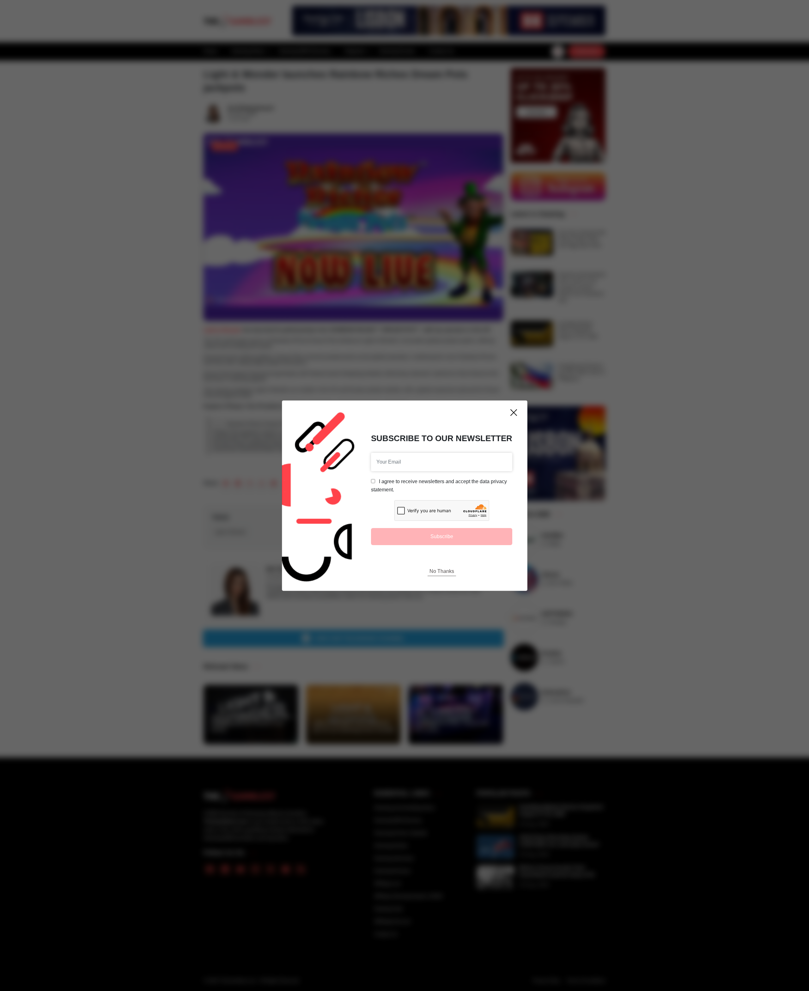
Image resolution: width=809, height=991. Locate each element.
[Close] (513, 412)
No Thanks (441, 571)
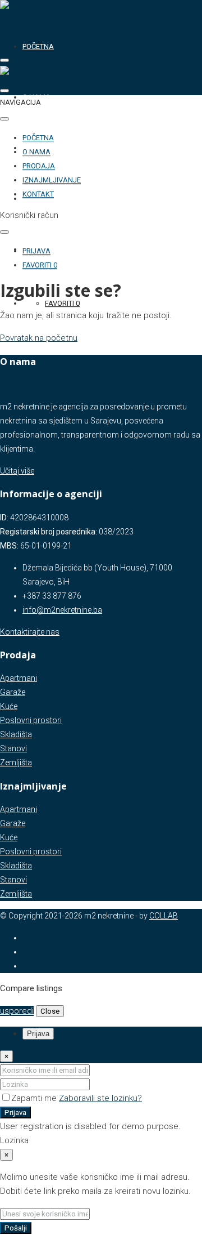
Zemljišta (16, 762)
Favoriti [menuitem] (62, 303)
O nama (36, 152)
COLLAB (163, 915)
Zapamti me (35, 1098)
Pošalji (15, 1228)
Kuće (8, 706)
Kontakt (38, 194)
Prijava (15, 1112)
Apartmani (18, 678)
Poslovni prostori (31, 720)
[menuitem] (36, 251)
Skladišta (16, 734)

————————

Write out all of the entries above again without the pictures, switching "menuitem" to "button" wherever it occurs and leaving everything else unchanged.

* REPLY *
Image resolution: width=809, height=991. Locate each element.
[Close] (513, 412)
No Thanks (441, 571)
Zemljišta (16, 762)
Favoriti [button] (62, 303)
O nama (36, 152)
COLLAB (163, 915)
Zapamti me (35, 1098)
Pošalji (15, 1228)
Kuće (8, 706)
Kontakt (38, 194)
Prijava (15, 1112)
Apartmani (18, 678)
Poslovni prostori (31, 720)
[button] (36, 251)
Skladišta (16, 734)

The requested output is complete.